## start Document passage

Yet at Objective Peach, Lt. Col. Ernest "Rock" Marcone, a battalion commander with the 69th Armour of the Third Infantry Division, was almost devoid of information about Iraqi strength or position. "I would argue that I was the intelligence-gathering device for my higher headquarters," Marcone says. His unit was at the very tip of the U.S. Army's final lunge north toward Baghdad; the marines advanced on a parallel front. Objective Peach offered a direct approach to the Saddam International Airport (since rechristened Baghdad International Airport). "Next to the fall of Baghdad," says Marcone, "that bridge was the most important piece of terrain in the theatre, and no one can tell me what's defending it. Not how many troops, what units, what tanks, anything. There is zero information getting to me. Someone may have known above me, but the information didn't get to me on the ground." Marcone's men were ambushed repeatedly on the approach to the bridge. But the scale of the intelligence deficit was clear after Marcone took the bridge on April 2.
As night fell, the situation grew threatening. Marcone arrayed his battalion in a defensive position on the far side of the bridge and awaited the arrival of bogged-down reinforcements. One communications intercept did reach him: a single Iraqi brigade was moving south from the airport. But Marcone says no sensors, no network, conveyed the far more dangerous reality, which confronted him at 3:00 a.m. April 3. He faced not one brigade but three: between 25 and 30 tanks, plus 70 to 80 armoured personnel carriers, artillery, and between 5,000 and 10,000 Iraqi soldiers coming from three directions. This mass of firepower and soldiers attacked a U.S. force of 1,000 soldiers supported by just 30 tanks and 14 Bradley fighting vehicles. The Iraqi deployment was just the kind of conventional, massed force that's easiest to detect. Yet "We got nothing until they slammed into us," Marcone recalls.
Objective Peach was not atypical of dozens of smaller encounters in the war. Portions of a forthcoming, largely classified report on the entire Iraq campaign, under preparation by the Santa Monica, CA, think tank Rand and shared in summary with Technology Review, confirm that in this war, one key node fell off the U.S. intelligence network: the front-line troops. "What we uncovered in general in Iraq is, there appeared to be something I refer to as a 'digital divide,'" says Walter Perry, a senior researcher at Rand's Arlington, VA, office and a former army signals officer in Vietnam. "At the division level or above, the view of the battle space was adequate to their needs. They were getting good feeds from the sensors," Perry says. But among front-line army commanders like Marcone-as well as his counterparts in the U.S. Marines-"Everybody said the same thing. It was a universal comment: 'We had terrible situational awareness,'" he adds. The same verdict was delivered after the first Gulf War's ground battle, but experts had hoped the more robust technology used in the 2003 conflict would solve the problem.

## end Document passage

• [Task details] In the passage about Objective Peach, what term does Walter Perry use for the gap he found between division-level and front-line views of the battle?

## start Material

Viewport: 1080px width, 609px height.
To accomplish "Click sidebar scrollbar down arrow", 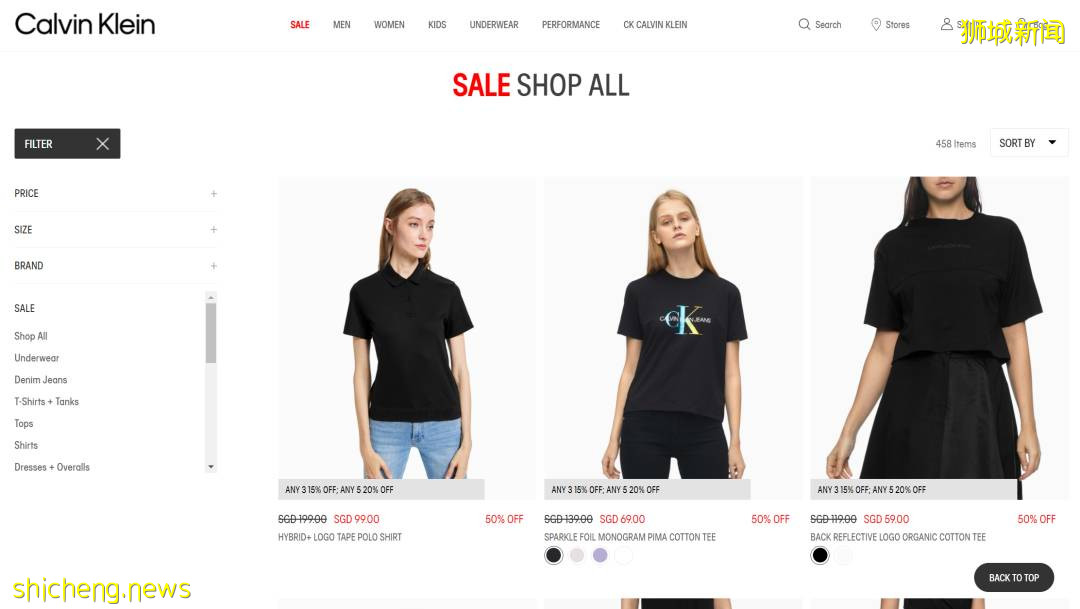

## end Material

• [Solution to the exercise] A "digital divide."